Les Garamantes sont ces berbères du Sahara. Ils étaient connus pour être des bâtisseurs de villes. Leur nom vient de « Igherman », pluriel de Ighrem, la ville. Leur langue était le Tamachek, et leur écriture le Tifinagh, tout comme les touaregs qui leurs sont assimilés en partie.
Le pays des Garamantes, bien que situé dans le désert du Sahara, se composait de quatre grandes zones fertiles qui se trouvent à l’heure actuelle en plein désert du Sahara. Mais le pays n'a pas toujours été un désert. Il ressemblait davantage à une savane, avec des lacs éternels. Une grande population y vivait. Elle était connue comme les artisans de l'art de la faune sauvage, nommés d'après les animaux représentés comme dans le Tassili. Leur outil de prédilection était le silex. Par la suite, il y eut de grandes sécheresses, et la région a été complètement abandonnée. Les lacs ont disparu, laissant de grands champs de sel, qui vont constituer la matière première d’un commerce riche développé par les Garamantes.
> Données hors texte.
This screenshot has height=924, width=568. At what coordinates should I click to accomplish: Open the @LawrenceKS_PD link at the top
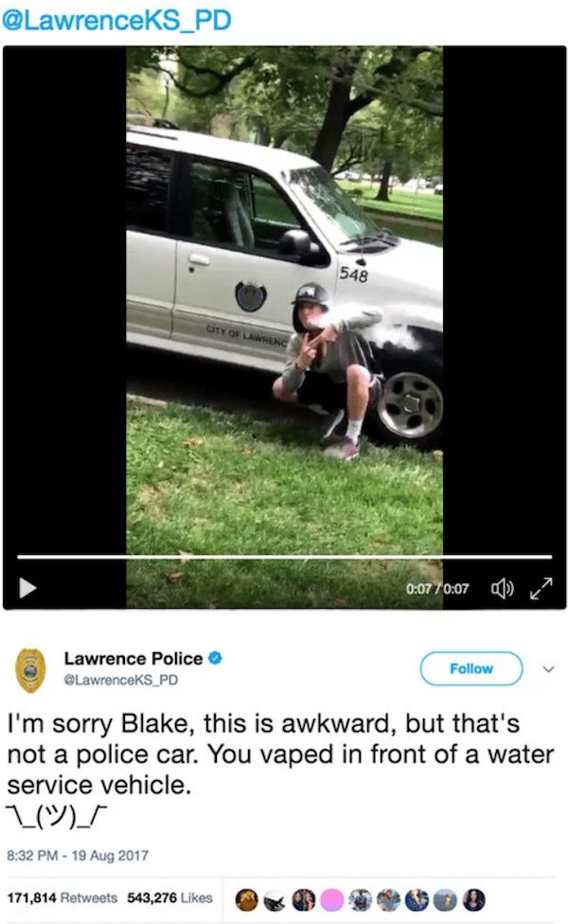(116, 21)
Mais, aux environs de l’an 5 000 ans avant notre ère, la mousson a fait venir de la pluie d'Afrique équatoriale vers le nord. De nouveaux lacs se sont constitués et de nouvelles populations s’y sont installées, développant de meilleurs outils, et un art plus avancé ; leurs sculptures rupestres sont dites "pastorales". Malheureusement, entre 3500 et 2000 avant notre ère, la mousson a commencé à se retirer et lavégétation a progressivement disparu. Avec la nouvelle disparition des lacs les populations ont à nouveau déserté la région, emportant avec elles leurs animaux domestiqués, à la recherche de terres plus fertiles, pour enfin se stabiliser dans des zones plus favorables au développement de leur vie. A partir de cette période, les Garamantes se sont développés en toute discrétion, et à part l’élevage et le commerce du sel, il paraît qu’il n’y a pas grand-chose à en dire.
Ce n'est que lorsque le cheval et le dromadaire ont été domestiqués, vers -1500, qu’une relation plus intense s’est développée avec les autres civilisations. C'était l'époque où les langues berbères semblent s'être répandues à l'ouest, permettant ainsi aux Garamantes de sortir de leur isolement.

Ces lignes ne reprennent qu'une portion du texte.